Everyone froze. Some children even froze with spoonfuls of cheesy mac still in their chubby cheeks. Finally, Mei-Mei broke the silence, “Wow! You talk! Let’s clap for the man!” We all began to clap and cheer. Marcus smiled a big Cheshire Cat grin as he stood up and bowed. “Hey!” I suggested, “Marcus, may we show you how happy we are for you by giving you a ‘standing ovation’?” Marcus nodded in approval. I explained to the children that when you stand up and clap for somebody that means you think they did something great. They all agreed, and it was the start of something wonderful!

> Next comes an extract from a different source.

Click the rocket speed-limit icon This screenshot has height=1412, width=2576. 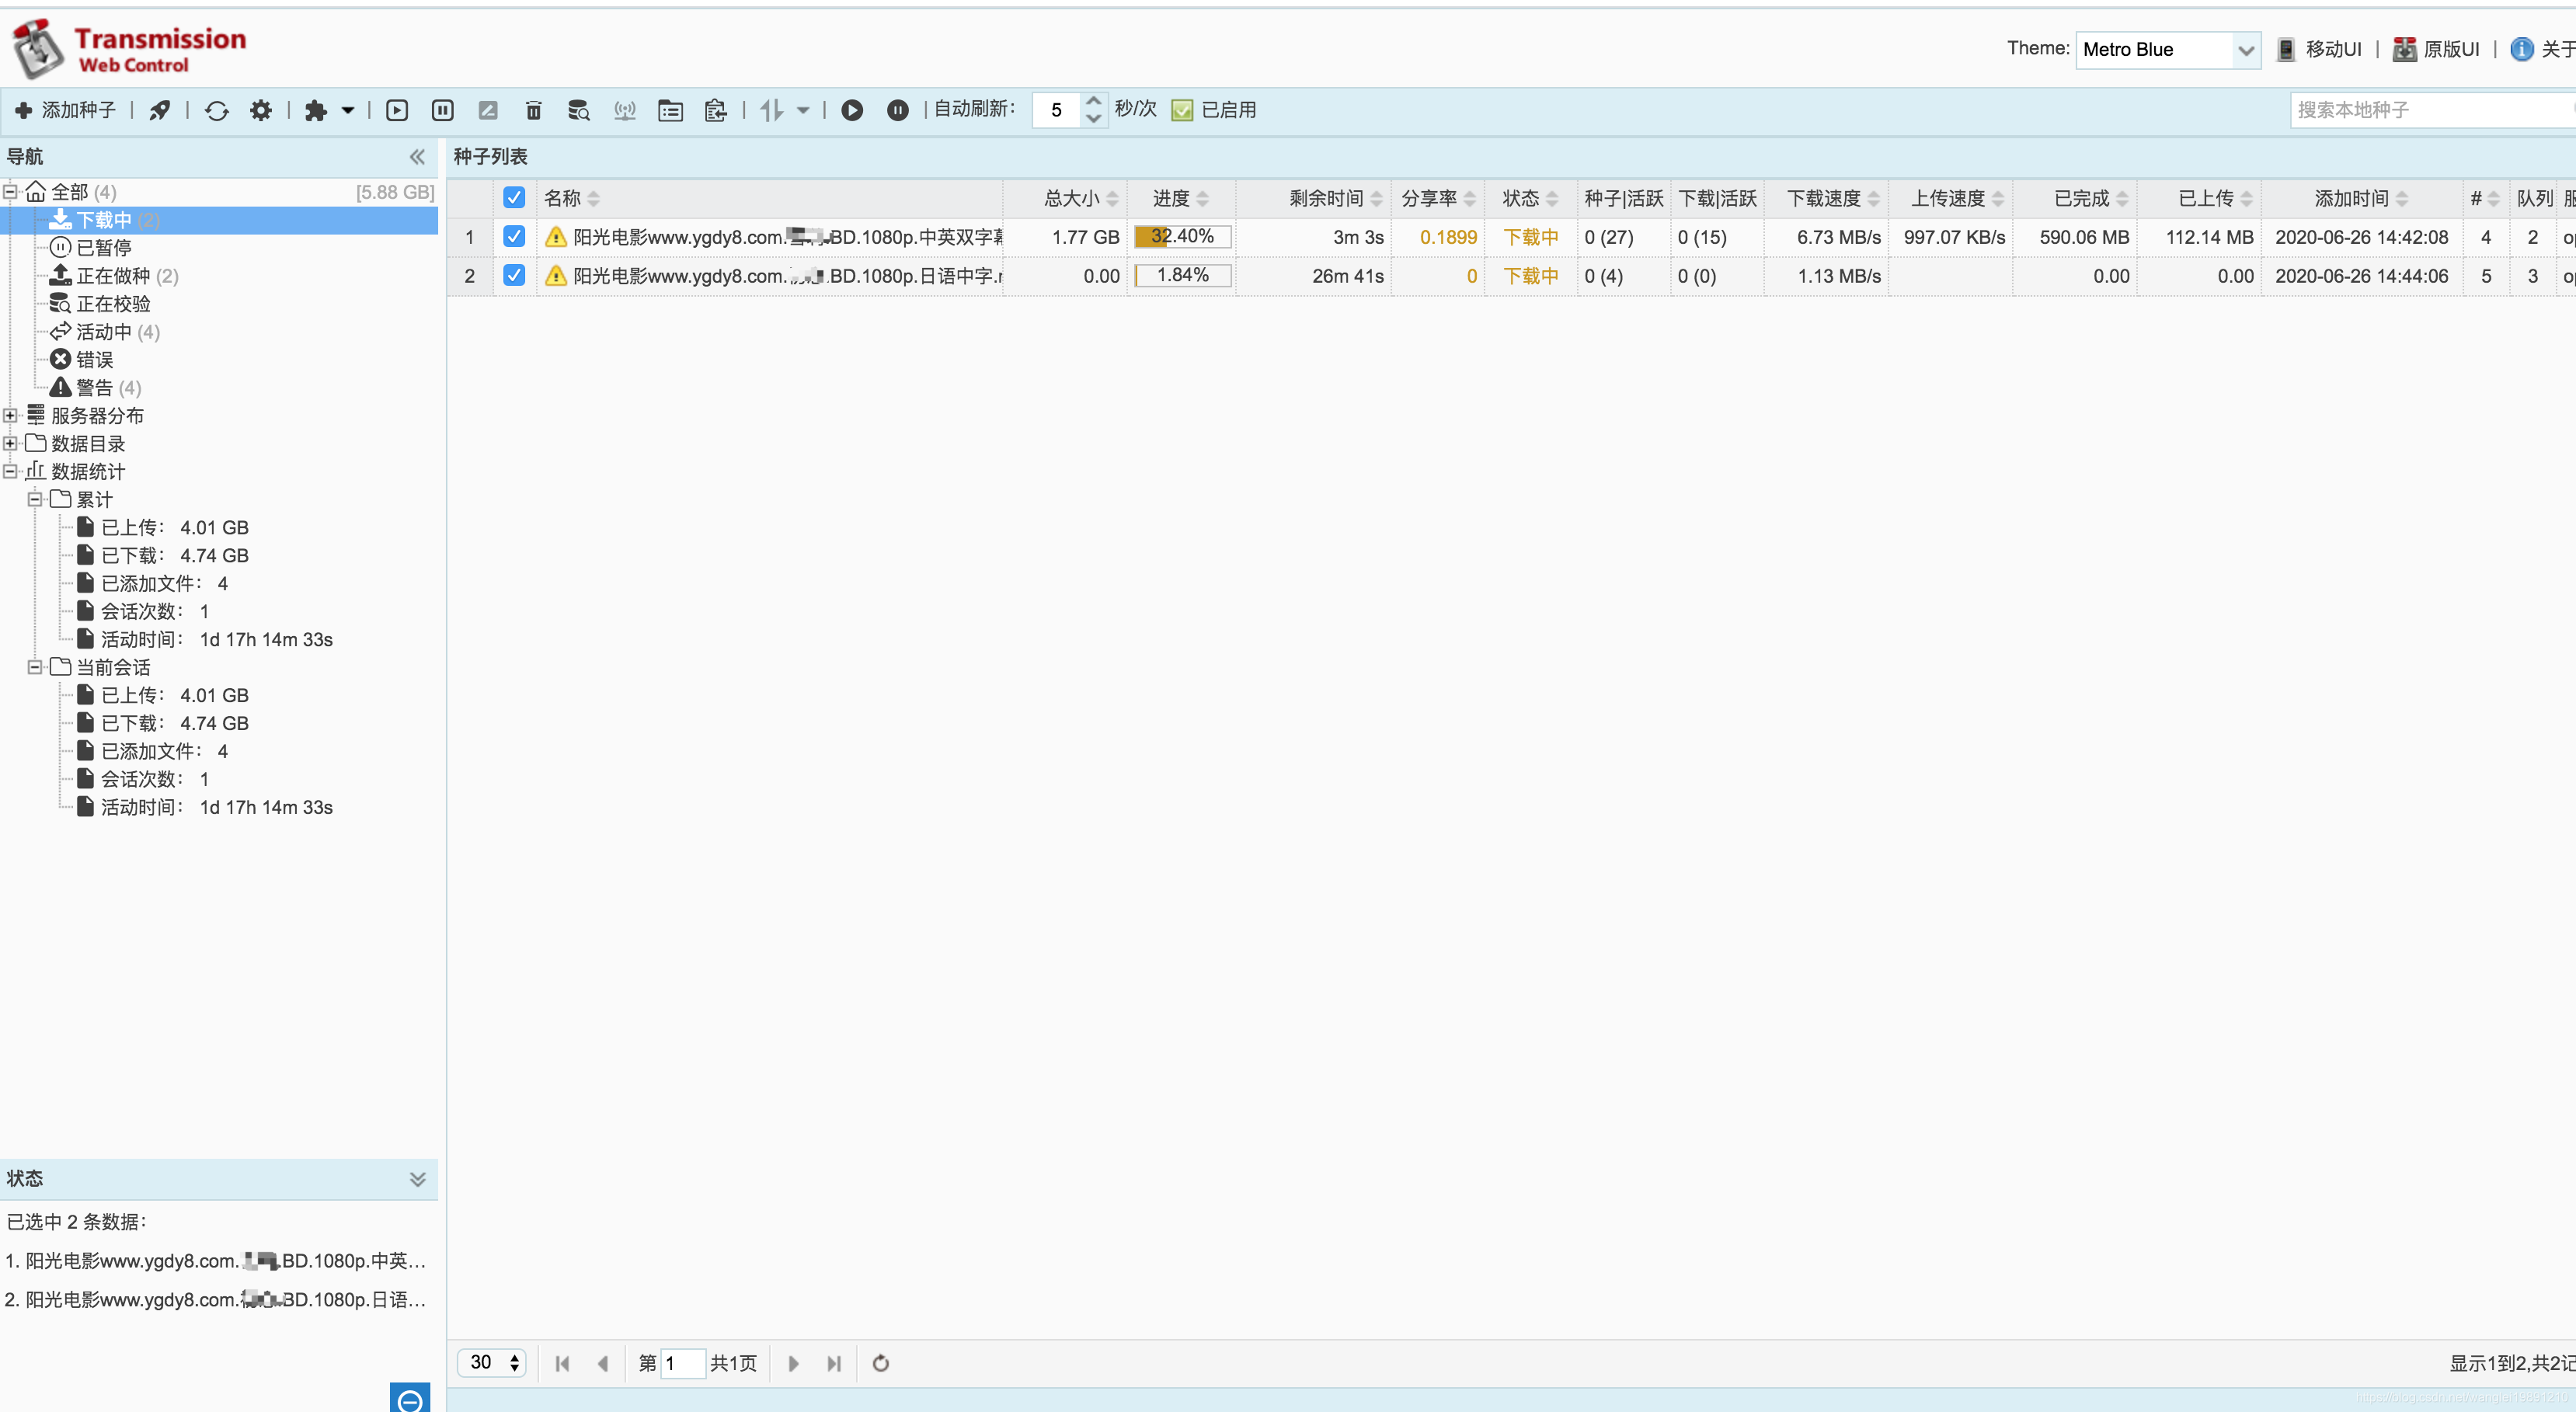(x=160, y=110)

At our circle time gatherings, we had children regularly report accomplishments that needed ‘standing ovations’. It built such a sense of community in the classroom; to see children so young learning to encourage one another to overcome heartbreaking obstacles in their lives. For children so small, it is such a great and wonderful thing!

2 comments:

Dan Gurney said...

This is a wonderful story. Encouraging children to speak is very important work, especially for the reticent child. In my classroom we use applause, cheers, and "hip-hip-hoorays" on a regular basis.

Barbra Stephens said...

He is quite a talker, now. Amazing what a little encouragement will do! I have to say, the class as a whole really loves to encourage each other!